Here in NZ we have our own ripple of rage at NZ First and Winston Peters who are hampering the progress of social reform.
The recently released New Zealand Child and Youth Epidemiology Service (NZCYES) Child Poverty Monitoring Report 2019 shows how the cost of housing has pushed an increasing number of children into relative poverty.
The consequence of rising house prices and the parallel escalating cost of renting is eating up low incomes and leaving even less for essentials such as food, medicine, shoes and school uniforms.

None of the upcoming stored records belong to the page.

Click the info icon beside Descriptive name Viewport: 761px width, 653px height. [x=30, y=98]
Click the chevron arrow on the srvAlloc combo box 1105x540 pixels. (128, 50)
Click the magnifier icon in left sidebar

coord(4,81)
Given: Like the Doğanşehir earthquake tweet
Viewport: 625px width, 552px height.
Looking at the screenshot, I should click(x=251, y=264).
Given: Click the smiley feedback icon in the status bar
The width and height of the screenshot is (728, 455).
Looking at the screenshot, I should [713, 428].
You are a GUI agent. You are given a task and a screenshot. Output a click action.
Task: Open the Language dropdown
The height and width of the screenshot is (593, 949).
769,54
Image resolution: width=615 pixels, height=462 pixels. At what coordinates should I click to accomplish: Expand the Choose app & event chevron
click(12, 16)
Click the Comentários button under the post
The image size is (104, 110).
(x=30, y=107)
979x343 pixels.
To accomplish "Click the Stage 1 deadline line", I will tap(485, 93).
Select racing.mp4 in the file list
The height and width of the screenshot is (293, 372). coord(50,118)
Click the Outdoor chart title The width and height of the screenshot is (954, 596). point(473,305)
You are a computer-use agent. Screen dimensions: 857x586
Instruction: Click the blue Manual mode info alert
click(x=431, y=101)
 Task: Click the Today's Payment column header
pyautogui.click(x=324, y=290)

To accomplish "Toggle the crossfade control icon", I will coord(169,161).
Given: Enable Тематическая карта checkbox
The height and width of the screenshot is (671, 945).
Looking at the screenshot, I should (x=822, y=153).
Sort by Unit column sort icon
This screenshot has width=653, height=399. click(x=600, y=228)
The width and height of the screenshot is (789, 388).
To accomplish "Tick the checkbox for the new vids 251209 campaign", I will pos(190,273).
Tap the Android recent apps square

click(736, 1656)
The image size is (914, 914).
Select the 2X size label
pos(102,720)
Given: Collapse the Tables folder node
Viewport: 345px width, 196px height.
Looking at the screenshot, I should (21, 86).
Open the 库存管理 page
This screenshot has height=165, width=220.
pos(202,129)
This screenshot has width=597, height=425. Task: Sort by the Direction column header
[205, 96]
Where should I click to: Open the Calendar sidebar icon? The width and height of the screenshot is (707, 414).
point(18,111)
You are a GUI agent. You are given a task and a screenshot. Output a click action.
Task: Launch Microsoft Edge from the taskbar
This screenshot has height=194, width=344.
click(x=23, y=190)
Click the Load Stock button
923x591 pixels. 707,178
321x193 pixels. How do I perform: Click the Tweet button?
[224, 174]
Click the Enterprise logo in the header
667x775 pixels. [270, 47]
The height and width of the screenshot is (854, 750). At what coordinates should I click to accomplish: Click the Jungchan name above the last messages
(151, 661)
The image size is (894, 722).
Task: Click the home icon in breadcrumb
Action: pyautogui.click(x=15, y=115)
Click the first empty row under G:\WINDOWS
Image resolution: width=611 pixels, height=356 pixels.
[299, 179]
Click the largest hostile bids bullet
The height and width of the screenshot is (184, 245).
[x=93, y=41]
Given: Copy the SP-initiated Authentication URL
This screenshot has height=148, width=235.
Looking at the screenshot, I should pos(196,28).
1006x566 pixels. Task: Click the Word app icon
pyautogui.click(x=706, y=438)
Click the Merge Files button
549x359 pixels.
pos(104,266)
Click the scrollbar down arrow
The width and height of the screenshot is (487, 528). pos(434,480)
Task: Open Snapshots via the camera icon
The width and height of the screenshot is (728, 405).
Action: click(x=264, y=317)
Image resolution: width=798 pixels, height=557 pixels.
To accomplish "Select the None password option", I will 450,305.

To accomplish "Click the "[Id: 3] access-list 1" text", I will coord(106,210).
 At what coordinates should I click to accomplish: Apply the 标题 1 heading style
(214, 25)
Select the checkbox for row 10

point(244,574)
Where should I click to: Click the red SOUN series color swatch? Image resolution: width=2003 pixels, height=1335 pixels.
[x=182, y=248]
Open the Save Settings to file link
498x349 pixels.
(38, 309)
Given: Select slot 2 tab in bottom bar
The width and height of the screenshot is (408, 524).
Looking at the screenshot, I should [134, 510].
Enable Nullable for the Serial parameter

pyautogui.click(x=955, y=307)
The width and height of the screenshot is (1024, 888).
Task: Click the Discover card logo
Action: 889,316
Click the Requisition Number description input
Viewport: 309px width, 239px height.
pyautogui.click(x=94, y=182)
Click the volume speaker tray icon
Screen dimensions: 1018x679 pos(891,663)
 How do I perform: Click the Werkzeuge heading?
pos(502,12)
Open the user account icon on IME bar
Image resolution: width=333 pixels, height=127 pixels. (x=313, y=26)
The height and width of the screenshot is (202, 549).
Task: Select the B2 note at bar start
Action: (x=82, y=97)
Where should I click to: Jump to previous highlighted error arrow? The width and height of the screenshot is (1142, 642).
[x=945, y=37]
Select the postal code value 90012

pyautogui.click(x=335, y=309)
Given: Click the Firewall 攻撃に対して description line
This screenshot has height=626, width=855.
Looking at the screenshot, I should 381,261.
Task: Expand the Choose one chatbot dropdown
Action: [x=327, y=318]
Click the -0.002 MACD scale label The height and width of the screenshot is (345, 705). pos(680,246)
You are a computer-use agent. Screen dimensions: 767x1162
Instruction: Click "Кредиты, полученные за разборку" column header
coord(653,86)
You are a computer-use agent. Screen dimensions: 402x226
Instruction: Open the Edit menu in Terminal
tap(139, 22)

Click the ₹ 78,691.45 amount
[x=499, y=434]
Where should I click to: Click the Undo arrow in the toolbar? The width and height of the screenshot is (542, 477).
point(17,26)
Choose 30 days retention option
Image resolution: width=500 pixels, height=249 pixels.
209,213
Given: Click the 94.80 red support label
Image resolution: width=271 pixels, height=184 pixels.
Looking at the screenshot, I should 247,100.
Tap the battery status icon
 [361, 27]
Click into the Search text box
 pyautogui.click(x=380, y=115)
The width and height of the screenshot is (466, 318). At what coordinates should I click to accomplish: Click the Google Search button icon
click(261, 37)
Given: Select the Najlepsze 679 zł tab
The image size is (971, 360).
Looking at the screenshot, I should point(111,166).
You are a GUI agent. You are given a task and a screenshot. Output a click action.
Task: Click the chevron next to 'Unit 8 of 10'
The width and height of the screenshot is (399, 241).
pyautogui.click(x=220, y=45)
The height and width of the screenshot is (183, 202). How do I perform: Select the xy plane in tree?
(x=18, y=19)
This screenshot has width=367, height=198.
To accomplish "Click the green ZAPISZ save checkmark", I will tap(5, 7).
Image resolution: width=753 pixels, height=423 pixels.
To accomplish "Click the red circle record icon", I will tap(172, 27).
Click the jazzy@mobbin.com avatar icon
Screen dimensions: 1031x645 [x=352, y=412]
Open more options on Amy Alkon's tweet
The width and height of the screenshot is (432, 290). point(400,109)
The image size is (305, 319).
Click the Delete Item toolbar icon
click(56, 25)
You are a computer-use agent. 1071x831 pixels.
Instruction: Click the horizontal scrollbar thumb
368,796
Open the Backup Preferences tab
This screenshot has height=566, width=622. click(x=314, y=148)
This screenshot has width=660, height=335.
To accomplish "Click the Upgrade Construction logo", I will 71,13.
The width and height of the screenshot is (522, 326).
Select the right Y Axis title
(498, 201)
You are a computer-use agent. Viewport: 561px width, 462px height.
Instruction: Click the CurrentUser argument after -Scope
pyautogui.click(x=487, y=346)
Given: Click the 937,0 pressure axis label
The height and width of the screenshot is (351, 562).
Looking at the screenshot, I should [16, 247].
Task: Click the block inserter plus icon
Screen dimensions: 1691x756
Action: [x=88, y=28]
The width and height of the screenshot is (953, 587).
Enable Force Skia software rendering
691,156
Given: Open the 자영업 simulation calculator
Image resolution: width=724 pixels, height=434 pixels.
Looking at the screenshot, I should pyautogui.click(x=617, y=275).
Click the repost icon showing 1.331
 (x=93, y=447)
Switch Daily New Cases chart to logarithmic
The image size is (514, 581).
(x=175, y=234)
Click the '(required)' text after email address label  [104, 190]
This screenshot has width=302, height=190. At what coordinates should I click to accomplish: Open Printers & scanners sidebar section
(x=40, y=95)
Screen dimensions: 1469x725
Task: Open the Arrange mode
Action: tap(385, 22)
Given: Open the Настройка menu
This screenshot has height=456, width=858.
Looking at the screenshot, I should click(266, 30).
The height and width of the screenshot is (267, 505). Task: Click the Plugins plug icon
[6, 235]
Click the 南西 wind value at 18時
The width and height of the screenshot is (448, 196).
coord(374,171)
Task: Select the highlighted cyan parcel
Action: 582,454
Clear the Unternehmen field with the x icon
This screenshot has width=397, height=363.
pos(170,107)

NZ First's veto of a Capital Gain Tax stymied a useful mechanism to contain the madness of house prices. I hope Winston Peters can look those children in the eye and say there was a reason, apart from his wish to exercise power and get his own way.
The suggestion by the Children's Commissioner that there be a 'pension for children' is worth exploring.
The pension is paid to all over 65s regardless of income or wealth. Again, noting Winston Peter's needing to sort a pension overpayment is a reminder that people like him, earning ministerial salaries, plus the perks of office with a very generous parliamentary pension scheme, do not need the pension but the thousands of children going without the basics deserve all the help we can give.
Let us rage on their behalf and lead our leaders to addressing inequity in all its forms. He taonga te tamaiti.